[Problem details]: Copy every entry. Do not alter a single word.

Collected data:
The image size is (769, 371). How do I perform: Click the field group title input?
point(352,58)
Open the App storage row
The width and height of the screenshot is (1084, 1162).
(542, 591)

[Task solution]:
The image size is (769, 371). How do I perform: Click the field group title input?
point(352,58)
Open the App storage row
The width and height of the screenshot is (1084, 1162).
(542, 591)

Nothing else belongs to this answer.